The "send to kindle" button in action on TIME.com
The "send to kindle" button in action on TIME.com
If in-depth, resource-style content is a key part of your digital strategy to inform or engage your community, it makes sense to offer it in e-book format as well as on the web. The "Send to Kindle" button is an easy way to make your content on the single most popular e-book platform.

As new Pew research indicates, tablets (including Amazon's Kindle Fire models) and dedicated e-book readers (such as non-tablet Kindle models) are continuing to grow in popularity. Currently 43% of all Americans age 16 and up own at least one of these devices. Furthermore, Kindle reader apps are highly popular with people who read e-books on their smartphones or desktop/laptop computers, and non-Kindle tablets.

Fast, mobile-friendly offline access is a key advantage of making your content available on Kindle devices and apps. Say, you've published on your website a report about an important local issue, such as how economic trends are affecting the local job market. This could be presented as one long webpage, or a series of webpages. But reading that web content on a mobile device could be cumbersome, requiring lots of downloading and scrolling.

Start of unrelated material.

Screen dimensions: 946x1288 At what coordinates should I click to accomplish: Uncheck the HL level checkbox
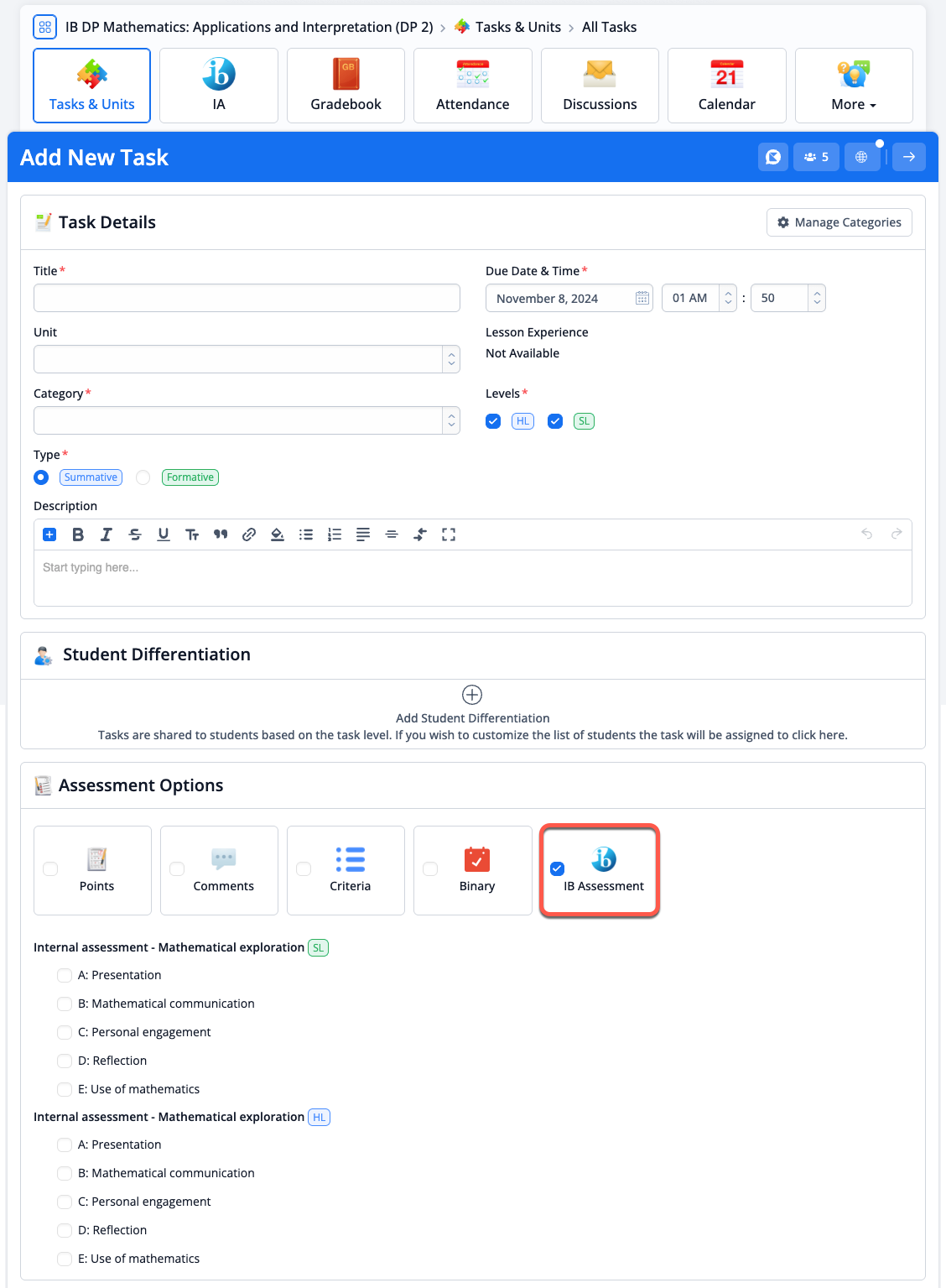[493, 421]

Also, that content would not be stored on users' devices for easy reference. (Publishing documents in PDF format is a common strategy, but the mobile usability of PDF documents is generally abysmal, compared to e-books.)

Making your content available to Kindle users supports not just easy downloading and access (whether or not the user has internet access at the moment), but also a superior page-based reading interface as well as the ability to highlight and annotate portions of your document.

To achieve all these benefits, you don't need to repackage your content as Kindle e-book files (KF8 format). Instead, you can post a Send to Kindle button on the relevant webpage. To create this button for a webpage, simply enter information about how content is marked in your HTML code, choose a button style, and then copy the resulting widget code into your webpage.

When users hit this button, they're prompted to log into their Amazon account and specify which of their registered devices the Kindle file should be sent to. It'll show up in their queue the next time that device or app syncs to the cloud.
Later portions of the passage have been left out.